• WRITTEN TASK
From the records below, pull out every line that contains the word "link" and copy each one in full. Case counts, so a line only matches if the capitalization is the same.

• ENTRIES SUPPLIED
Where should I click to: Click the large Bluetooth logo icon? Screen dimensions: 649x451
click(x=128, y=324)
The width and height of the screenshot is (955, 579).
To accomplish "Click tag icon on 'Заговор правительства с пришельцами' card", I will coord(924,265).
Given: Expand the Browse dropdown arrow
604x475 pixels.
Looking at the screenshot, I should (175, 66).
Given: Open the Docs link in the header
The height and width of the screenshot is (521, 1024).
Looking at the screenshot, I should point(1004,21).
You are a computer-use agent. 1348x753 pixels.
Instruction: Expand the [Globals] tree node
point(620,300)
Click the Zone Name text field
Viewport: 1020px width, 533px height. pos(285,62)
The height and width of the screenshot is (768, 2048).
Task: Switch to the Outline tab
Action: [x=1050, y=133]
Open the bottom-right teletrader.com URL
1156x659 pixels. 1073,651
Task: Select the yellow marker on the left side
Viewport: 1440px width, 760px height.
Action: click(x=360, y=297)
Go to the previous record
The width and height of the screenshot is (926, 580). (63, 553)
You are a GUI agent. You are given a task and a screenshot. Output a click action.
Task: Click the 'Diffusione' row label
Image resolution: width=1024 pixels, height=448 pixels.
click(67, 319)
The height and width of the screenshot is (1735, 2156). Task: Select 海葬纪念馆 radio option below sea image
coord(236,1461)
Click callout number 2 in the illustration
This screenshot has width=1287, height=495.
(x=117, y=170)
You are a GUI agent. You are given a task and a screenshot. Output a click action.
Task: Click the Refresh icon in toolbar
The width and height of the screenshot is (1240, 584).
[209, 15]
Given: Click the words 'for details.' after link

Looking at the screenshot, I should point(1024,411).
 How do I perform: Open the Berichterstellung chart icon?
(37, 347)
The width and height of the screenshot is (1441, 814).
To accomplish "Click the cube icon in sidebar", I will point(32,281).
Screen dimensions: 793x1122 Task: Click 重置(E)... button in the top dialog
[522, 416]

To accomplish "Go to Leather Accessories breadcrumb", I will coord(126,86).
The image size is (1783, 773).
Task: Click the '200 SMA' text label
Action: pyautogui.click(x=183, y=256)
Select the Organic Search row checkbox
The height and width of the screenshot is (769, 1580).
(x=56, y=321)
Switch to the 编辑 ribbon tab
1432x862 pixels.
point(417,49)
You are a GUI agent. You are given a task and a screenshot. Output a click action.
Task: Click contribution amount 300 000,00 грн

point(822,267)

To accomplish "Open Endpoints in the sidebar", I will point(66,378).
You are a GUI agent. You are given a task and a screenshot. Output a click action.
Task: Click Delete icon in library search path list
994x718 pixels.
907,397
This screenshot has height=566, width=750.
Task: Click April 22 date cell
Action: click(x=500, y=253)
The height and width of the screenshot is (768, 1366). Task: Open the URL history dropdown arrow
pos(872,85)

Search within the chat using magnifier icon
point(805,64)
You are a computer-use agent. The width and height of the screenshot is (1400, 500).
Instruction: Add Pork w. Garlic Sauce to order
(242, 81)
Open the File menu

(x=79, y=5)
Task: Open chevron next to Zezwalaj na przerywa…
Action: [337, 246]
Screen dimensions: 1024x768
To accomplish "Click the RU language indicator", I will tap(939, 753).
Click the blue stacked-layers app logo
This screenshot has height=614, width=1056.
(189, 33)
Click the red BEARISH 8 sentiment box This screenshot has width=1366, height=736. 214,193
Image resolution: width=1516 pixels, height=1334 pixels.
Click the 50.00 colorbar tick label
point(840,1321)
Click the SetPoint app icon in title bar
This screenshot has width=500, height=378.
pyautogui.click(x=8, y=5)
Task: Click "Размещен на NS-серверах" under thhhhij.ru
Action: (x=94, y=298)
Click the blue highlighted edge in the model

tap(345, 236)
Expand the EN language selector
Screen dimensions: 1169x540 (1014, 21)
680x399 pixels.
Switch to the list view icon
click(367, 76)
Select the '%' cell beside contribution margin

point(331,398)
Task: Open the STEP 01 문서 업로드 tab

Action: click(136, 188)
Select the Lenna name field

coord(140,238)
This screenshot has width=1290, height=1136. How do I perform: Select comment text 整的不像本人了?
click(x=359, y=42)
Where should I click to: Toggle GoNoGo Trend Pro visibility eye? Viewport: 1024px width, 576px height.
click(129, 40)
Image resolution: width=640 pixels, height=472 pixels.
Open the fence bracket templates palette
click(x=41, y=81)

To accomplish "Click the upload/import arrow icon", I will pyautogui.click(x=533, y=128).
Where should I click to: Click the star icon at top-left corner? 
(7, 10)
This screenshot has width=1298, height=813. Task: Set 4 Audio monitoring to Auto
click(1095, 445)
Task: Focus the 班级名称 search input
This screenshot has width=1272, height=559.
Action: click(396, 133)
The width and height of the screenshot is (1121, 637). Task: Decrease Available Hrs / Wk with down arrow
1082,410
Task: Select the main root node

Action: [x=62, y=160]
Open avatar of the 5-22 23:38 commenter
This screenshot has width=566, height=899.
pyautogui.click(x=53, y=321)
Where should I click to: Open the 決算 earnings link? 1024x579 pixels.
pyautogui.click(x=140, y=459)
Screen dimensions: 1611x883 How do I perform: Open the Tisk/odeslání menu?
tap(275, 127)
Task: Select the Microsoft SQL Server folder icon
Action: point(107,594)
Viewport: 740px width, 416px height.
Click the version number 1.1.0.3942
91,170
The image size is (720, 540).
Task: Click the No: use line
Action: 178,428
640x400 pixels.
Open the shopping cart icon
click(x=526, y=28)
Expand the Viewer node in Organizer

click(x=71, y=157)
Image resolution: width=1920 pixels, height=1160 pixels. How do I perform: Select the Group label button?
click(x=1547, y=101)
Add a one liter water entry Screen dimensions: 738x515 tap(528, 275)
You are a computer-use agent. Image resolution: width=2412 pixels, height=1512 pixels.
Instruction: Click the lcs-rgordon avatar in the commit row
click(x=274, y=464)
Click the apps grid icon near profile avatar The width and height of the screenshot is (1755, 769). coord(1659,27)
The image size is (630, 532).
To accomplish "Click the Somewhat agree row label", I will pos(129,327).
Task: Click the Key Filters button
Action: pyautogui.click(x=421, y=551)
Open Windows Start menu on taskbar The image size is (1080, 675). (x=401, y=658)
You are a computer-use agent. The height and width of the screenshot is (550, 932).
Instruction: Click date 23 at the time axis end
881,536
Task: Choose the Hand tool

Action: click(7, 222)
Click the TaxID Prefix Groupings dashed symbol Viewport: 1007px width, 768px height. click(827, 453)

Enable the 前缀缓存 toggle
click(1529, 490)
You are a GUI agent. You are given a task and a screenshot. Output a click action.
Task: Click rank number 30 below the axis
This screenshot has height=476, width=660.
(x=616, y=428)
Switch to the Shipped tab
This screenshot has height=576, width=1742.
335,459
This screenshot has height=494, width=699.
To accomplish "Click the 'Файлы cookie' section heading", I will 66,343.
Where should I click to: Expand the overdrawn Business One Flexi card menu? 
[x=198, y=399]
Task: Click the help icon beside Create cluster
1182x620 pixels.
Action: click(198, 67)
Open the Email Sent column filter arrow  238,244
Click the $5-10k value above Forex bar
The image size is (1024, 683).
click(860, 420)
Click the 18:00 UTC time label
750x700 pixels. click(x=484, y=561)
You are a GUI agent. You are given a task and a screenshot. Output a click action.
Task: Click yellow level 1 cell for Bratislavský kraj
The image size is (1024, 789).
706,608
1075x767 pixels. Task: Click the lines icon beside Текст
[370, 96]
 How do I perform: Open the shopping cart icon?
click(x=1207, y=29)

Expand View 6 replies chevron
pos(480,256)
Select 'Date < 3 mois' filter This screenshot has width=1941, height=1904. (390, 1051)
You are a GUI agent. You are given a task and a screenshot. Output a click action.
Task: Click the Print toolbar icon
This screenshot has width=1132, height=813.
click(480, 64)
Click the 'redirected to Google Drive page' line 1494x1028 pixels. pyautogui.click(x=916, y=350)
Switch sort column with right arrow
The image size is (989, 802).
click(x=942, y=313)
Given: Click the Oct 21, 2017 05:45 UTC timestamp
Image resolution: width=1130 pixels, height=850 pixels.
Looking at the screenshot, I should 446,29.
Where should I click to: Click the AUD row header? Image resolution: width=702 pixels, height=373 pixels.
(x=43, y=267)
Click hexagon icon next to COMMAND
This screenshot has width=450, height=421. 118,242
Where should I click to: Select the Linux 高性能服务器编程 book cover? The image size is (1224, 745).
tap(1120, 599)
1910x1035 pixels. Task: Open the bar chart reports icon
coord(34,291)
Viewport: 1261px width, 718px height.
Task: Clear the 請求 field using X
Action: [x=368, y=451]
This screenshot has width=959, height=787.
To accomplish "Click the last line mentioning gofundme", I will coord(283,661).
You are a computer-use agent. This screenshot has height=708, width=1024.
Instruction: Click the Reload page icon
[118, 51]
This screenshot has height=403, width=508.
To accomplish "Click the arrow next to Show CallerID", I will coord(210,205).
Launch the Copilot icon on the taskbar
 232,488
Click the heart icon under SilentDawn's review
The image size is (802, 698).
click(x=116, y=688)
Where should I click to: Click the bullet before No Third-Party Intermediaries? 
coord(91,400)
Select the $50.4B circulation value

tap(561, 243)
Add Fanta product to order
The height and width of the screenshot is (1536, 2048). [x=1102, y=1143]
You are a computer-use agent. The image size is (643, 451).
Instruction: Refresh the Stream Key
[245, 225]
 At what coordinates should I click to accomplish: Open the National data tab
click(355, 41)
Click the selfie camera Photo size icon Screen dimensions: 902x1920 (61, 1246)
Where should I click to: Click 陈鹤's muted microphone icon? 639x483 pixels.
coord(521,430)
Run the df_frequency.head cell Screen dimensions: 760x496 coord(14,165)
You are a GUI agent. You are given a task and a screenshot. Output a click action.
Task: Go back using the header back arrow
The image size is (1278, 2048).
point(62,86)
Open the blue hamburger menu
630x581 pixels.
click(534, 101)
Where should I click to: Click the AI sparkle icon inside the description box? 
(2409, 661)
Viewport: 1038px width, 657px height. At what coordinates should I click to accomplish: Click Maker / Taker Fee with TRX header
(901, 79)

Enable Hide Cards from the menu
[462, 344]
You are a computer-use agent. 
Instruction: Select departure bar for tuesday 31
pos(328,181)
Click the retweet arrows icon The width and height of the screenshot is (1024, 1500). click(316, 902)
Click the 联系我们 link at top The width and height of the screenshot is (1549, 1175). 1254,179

• THE SOLUTION
Given: Open the Docs link in the header
Given: Click the words 'for details.' after link
Where should I click to: Open the 決算 earnings link? 1024x579 pixels.
Click the 联系我们 link at top The width and height of the screenshot is (1549, 1175). 1254,179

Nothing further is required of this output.